Data provided:
'''

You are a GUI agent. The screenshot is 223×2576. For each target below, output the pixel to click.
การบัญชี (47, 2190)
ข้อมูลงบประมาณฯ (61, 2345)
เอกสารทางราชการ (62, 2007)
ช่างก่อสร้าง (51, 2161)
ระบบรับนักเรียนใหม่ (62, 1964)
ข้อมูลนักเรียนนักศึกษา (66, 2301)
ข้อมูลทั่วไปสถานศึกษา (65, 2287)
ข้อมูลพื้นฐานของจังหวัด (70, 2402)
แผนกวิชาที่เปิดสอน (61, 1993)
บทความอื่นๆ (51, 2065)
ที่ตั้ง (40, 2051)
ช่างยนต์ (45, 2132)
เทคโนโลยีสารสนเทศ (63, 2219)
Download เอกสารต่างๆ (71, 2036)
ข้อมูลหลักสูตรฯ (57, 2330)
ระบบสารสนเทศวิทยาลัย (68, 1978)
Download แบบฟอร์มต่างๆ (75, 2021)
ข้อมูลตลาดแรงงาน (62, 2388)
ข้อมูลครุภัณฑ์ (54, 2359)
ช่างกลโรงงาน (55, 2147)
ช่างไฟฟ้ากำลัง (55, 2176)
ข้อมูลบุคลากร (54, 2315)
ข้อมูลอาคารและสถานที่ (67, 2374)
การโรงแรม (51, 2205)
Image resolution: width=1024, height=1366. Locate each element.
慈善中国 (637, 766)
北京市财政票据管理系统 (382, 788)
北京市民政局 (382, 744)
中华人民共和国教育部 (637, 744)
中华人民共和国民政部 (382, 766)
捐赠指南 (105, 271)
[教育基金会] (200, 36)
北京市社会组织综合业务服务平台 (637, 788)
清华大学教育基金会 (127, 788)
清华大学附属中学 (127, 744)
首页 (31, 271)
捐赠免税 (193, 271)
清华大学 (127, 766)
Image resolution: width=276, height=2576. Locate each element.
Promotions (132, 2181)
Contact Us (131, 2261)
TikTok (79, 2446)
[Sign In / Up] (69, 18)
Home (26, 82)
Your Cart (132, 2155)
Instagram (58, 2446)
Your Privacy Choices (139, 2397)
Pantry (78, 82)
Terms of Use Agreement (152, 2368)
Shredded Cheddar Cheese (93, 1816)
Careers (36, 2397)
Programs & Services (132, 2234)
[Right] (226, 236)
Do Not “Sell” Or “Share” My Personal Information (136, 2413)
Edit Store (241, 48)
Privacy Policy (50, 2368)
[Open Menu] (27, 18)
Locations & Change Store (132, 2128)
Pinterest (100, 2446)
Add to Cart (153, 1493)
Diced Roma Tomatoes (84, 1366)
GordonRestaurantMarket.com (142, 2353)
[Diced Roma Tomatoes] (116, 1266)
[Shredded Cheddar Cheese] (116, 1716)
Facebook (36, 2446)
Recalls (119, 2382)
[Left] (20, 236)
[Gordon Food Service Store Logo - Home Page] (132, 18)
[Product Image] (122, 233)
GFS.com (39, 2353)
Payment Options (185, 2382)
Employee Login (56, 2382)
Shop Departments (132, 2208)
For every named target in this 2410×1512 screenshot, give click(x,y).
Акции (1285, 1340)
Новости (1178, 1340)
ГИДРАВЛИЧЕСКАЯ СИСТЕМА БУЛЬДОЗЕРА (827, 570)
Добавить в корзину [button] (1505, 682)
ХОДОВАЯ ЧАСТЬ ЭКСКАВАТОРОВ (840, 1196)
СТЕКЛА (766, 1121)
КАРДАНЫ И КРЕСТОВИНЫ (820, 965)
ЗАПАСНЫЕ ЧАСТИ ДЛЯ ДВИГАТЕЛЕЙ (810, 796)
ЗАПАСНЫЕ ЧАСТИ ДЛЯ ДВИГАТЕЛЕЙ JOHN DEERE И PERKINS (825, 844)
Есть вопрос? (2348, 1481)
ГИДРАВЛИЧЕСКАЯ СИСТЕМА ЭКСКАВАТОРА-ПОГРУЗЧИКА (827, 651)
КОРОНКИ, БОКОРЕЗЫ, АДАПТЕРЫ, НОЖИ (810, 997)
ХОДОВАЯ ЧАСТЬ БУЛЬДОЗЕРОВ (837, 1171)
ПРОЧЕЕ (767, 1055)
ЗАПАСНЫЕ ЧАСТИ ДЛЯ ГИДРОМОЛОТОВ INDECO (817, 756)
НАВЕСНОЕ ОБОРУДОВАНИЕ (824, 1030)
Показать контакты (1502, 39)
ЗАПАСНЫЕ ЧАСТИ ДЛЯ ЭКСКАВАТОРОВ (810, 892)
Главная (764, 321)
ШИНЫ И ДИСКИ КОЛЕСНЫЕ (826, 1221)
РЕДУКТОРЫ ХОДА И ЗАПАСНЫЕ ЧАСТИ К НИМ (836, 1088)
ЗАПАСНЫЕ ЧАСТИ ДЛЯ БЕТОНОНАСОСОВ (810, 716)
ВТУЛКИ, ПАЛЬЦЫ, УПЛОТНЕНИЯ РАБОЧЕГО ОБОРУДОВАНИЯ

'''

Only one stretch of the entries above is wanted: the lines from the one containing "ที่ตั้ง (40, 2051)" through the one containing "GFS.com (39, 2353)". Please reproduce it exactly.

ที่ตั้ง (40, 2051)
ช่างยนต์ (45, 2132)
เทคโนโลยีสารสนเทศ (63, 2219)
Download เอกสารต่างๆ (71, 2036)
ข้อมูลหลักสูตรฯ (57, 2330)
ระบบสารสนเทศวิทยาลัย (68, 1978)
Download แบบฟอร์มต่างๆ (75, 2021)
ข้อมูลตลาดแรงงาน (62, 2388)
ข้อมูลครุภัณฑ์ (54, 2359)
ช่างกลโรงงาน (55, 2147)
ช่างไฟฟ้ากำลัง (55, 2176)
ข้อมูลบุคลากร (54, 2315)
ข้อมูลอาคารและสถานที่ (67, 2374)
การโรงแรม (51, 2205)
Image resolution: width=1024, height=1366. Locate each element.
慈善中国 (637, 766)
北京市财政票据管理系统 (382, 788)
北京市民政局 (382, 744)
中华人民共和国教育部 (637, 744)
中华人民共和国民政部 (382, 766)
捐赠指南 (105, 271)
[教育基金会] (200, 36)
北京市社会组织综合业务服务平台 (637, 788)
清华大学教育基金会 (127, 788)
清华大学附属中学 (127, 744)
首页 (31, 271)
捐赠免税 (193, 271)
清华大学 (127, 766)
Image resolution: width=276, height=2576. Locate each element.
Promotions (132, 2181)
Contact Us (131, 2261)
TikTok (79, 2446)
[Sign In / Up] (69, 18)
Home (26, 82)
Your Cart (132, 2155)
Instagram (58, 2446)
Your Privacy Choices (139, 2397)
Pantry (78, 82)
Terms of Use Agreement (152, 2368)
Shredded Cheddar Cheese (93, 1816)
Careers (36, 2397)
Programs & Services (132, 2234)
[Right] (226, 236)
Do Not “Sell” Or “Share” My Personal Information (136, 2413)
Edit Store (241, 48)
Privacy Policy (50, 2368)
[Open Menu] (27, 18)
Locations & Change Store (132, 2128)
Pinterest (100, 2446)
Add to Cart (153, 1493)
Diced Roma Tomatoes (84, 1366)
GordonRestaurantMarket.com (142, 2353)
[Diced Roma Tomatoes] (116, 1266)
[Shredded Cheddar Cheese] (116, 1716)
Facebook (36, 2446)
Recalls (119, 2382)
[Left] (20, 236)
[Gordon Food Service Store Logo - Home Page] (132, 18)
[Product Image] (122, 233)
GFS.com (39, 2353)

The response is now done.